The group found that “during Operation Protective Edge last summer… Israel not only met a reasonable international standard of observance of the laws of armed conflict, but in many cases significantly exceeded that standard.”
They wrote that “in some cases Israel’s scrupulous adherence to the laws of war cost Israeli soldiers’ and civilians’ lives.”
The mission specified that, according to its findings, the summer conflict was “not a war Israel wanted,” and it exercised great restraint in the months preceding the war when its civilian centers, especially in the south, were targeted by sporadic rocket attacks from Gaza.
“The war that Israel was eventually compelled to fight against Hamas and other Gaza extremists was a legitimate war, necessary to defend its citizens and its territory against sustained attack from beyond its borders,” the group wrote, adding that even in that time of war, Israel took extraordinary measures to protect the lives of innocent Palestinian civilians.
“Each of our own armies is of course committed to protecting civilian life during combat. But none of us is aware of any army that takes such extensive measures as did the IDF last summer to protect the lives of the civilian population in such circumstances,” the report read.
The 50-day war is said to have killed more than 2,100 Palestinians, many of them civilians, according to Palestinian sources in the Hamas-run Gaza Strip; and 73 Israelis, including 66 soldiers.

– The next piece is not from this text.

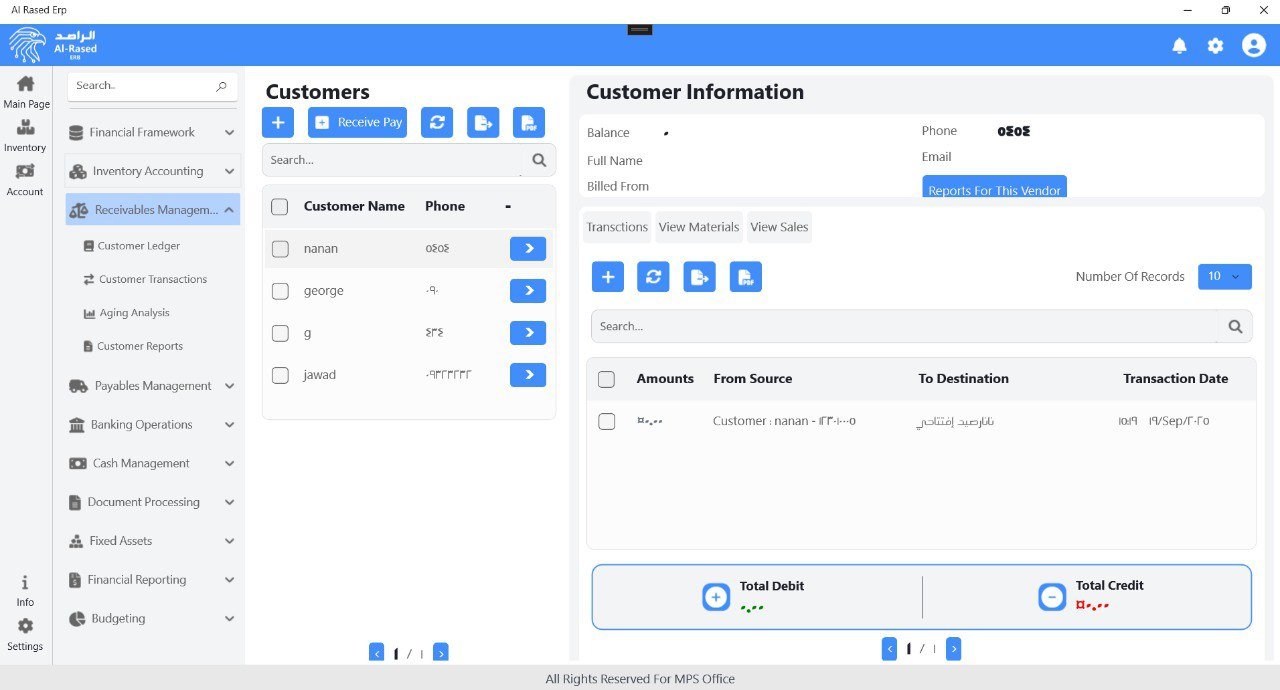Select the checkbox for customer jawad
Screen dimensions: 1280x690
pyautogui.click(x=280, y=375)
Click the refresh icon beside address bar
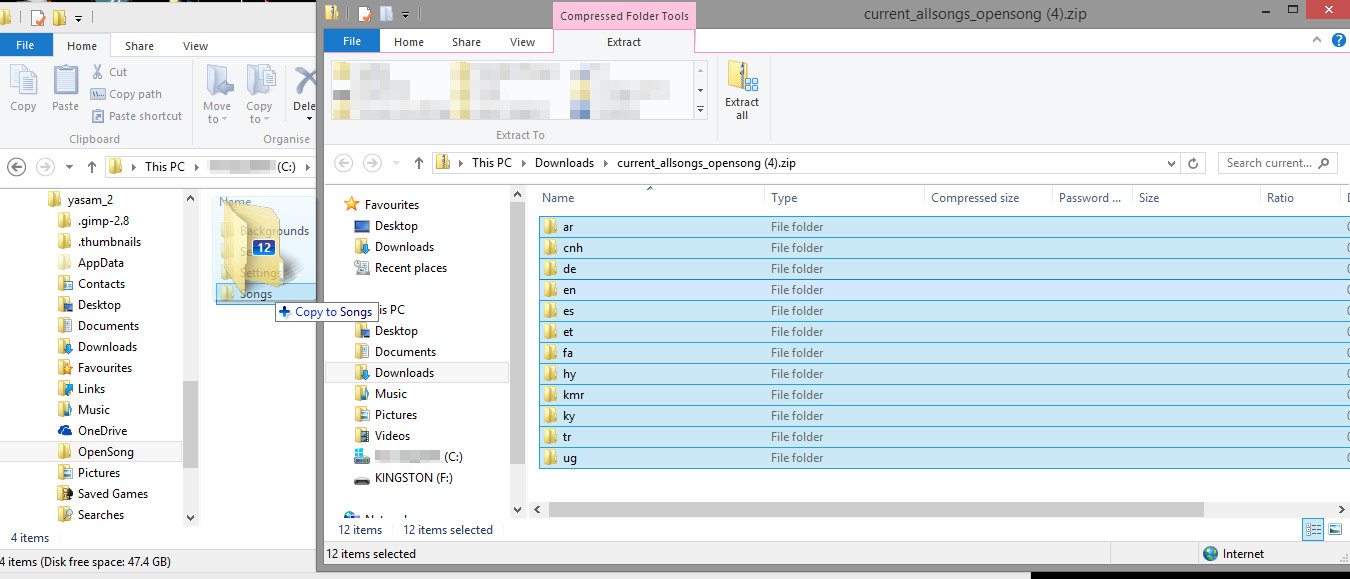The width and height of the screenshot is (1350, 579). [1192, 163]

While acknowledging that some Palestinian deaths were caused by some errors and misjudgements during the war, the panel said Hamas and other Gaza-based terror groups “as the aggressors and the users of human shields” were responsible for “the overwhelming majority of deaths in Gaza this summer.”
Israel said about half of those killed in Gaza were combatants and blamed Hamas for all civilian casualties, since it placed military infrastructure in residential areas.
That finding was echoed in the mission’s report, which also said that Hamas’s deliberate rocket attacks on Israeli civilians, its tunnel-building activities meant for the abduction and killing of Israelis, its operations in the heart of civilian life in Gazan cities including near schools, mosques and hospitals, its use of UN facilities to store arms and launch rockets and its use of human shields all constituted war crimes.
The mission, sponsored by the Friends of Israel Initiative, was headed by the former chief of staff of the Bundeswehr and chairman of the NATO Military Committee, General Klaus Naumann, and included 10 other generals, chiefs of staff, politicians and officials from Holland, Spain, Italy, Australia, Colombia, the US and the UK.
On Thursday, the Israel Defense Forces announced that the Israeli military’s chief legal official opened three new criminal investigations into actions during last summer’s war in the Gaza Strip and that it was closing a number of investigations, including a probe into a shelling of a Gaza beach that left four children dead on July 16, 2014.
At the end of the month, a team of investigators from the International Criminal Court is set to arrive in Israel to examine Palestinian allegations of Israeli war crimes and crimes against humanity in the West Bank and Gaza Strip.
As part of a preliminary examination of the Palestinians’ claims, the investigators are scheduled to arrive on June 27 and will try to determine if there is sufficient evidence that crimes covered by the court have been committed, Haaretz reported on Thursday, citing Palestinian sources.
The Office of the Prosecutor at the International Criminal Court said in a statement that such trips by prosecutors are not an unusual occurrence.
Should the review lead to an investigation, the court may also look into crimes allegedly committed by the Palestinians as well.